Ohne Bammel auf dem Weg zur Prinzessin

13.12.2017, 15:15 Uhr
Ohne Bammel auf dem Weg zur Prinzessin

© Foto: Ulrich Schuster

Am Ende geht’s zu lang raus, das sei furchtlos kritisiert. Da brabbelt der angetüterte König (die wandlungsfähige Sunna Hettinger in einer von sechs Rollen) allzu verzwackt-verwickt-verzwirbelt und mit einigen Hundert Gramm Text zu viel über das Schicksal seiner Tochter (genau: Sunna Hettinger) und über die Details der zu bestehenden Prüfung. Nach über einer Stunde Spielzeit fehlt dem jungen Publikum die Kondition, um der Poesie der letzten Momente dieser Produktion noch einen Funken Zauber abluchsen zu können.

Prinzessin ausgeschlafen und bildschön obendrein: Das ist übrigens der Moment, für den sich der Bub mit viel Puste abgerackert hat; der Moment, in dem er endlich, endlich das Fürchten lernt. Wer aber fürchtet, hier wird jetzt die entscheidende Pointe verraten, kann entspannt bleiben.

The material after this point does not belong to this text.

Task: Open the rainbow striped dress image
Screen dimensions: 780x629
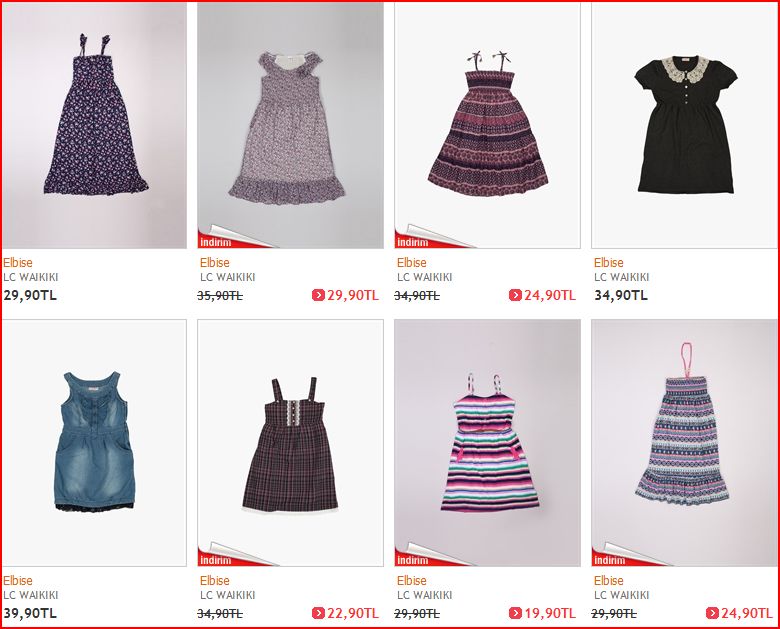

Besorgte Eltern und Lehrer ebenfalls, denn vom Splatter-Horror des Grimm’schen Märchen-Originals bleibt in dieser grundschultauglichen Schauspielfassung von Michail Bartenjew und Jutta Schubert — ja, was eigentlich? Im Grunde bleibt alles. Jedoch zerlegt und lustig gemacht mit dem Magierstab des Theaters. Was Regisseur Gerd Beyer, der präzise, körperlich und unbetulich agieren lässt, sagen will, ist: Genießt es, denn genau das hier ist Theater. Und das Schöne ist: Es funktioniert nach wie vor. Wenn es dunkelt, fette Wolken dräuen, der Kauz ruft und der Nebel zischelnd über die Bühne wallt, dann ist es Zeit für Hunderte "Ahs" und "Ohs" im Saal und eben auch für ein bisschen Ist-das-vielleicht-doch-echt-hier-Grusel. In Kombination mit einer fein zusammengestellten Geräusch- und Musikdramaturgie (daheim gleich mal wieder den "Zauberlehrling" von Paul Dukas anhören!) wird daraus ein erkenntnis- wie erlebnisreicher Theaterbesuch.

Hauptdarsteller ist neben dem Kult-Quartett die Bühne. Angela Loewen hat schiefe, variable, sich rasch ins Weite öffnende Räume geschaffen, gleichsam starke Bilder für eine Familie in Schieflage. Denn die drei Brüder haben keinen Vater mehr; der grundgute Jüngste, von Jördis Trauer eine Spur zu zart auf der Mittelspur gehalten, spricht manchmal mit dem Papa und verspricht, sein Bestes zu geben, auf dass es ihn ganz bald grusle.

Just dafür tun die zwei älteren Brüder so einiges. Boris Keil und Tristan Fabian im Dick-und-Doof-Look dürfen hier voll auf die Quatschmach-Tube drücken und sogar am "Galgen" situationskomisch vorführen, dass ihre eigenen Hosen ("Ich muss mal!") die vollsten sind. Ehrensache, dass Kampfkünstler Fabian mit Keil ein Krücken-Duell hinlegt, bei dem der Saal abhebt vor Lachen. Schon seit die Bilder laufen lernten, wieherten die Leute über den Komiker, der selbst am meisten auf die Mütze kriegt. Man schaut hier mit dem Kult-Ensemble gleichsam ins Räderwerk der Slapstick-Historie. Es rattert noch immer.

Ein großes, rasant, aber nicht überdreht gespieltes Vergnügen mit anrührender Schlussbotschaft — und die taugt wirklich nicht nur zur Weihnachtszeit.

Z"Von einem, der auszog, das Fürchten zu lernen": Stadttheater. Termine für Schulklassen bis 21. Dezember. Termine für alle: 17. (15 Uhr), 25. (18 Uhr) und 26. Dezember (15 Uhr). Karten im FN-Ticket-Point (Schwabacher Straße 106, Tel. 2 16 27 77) und an der Theaterkasse.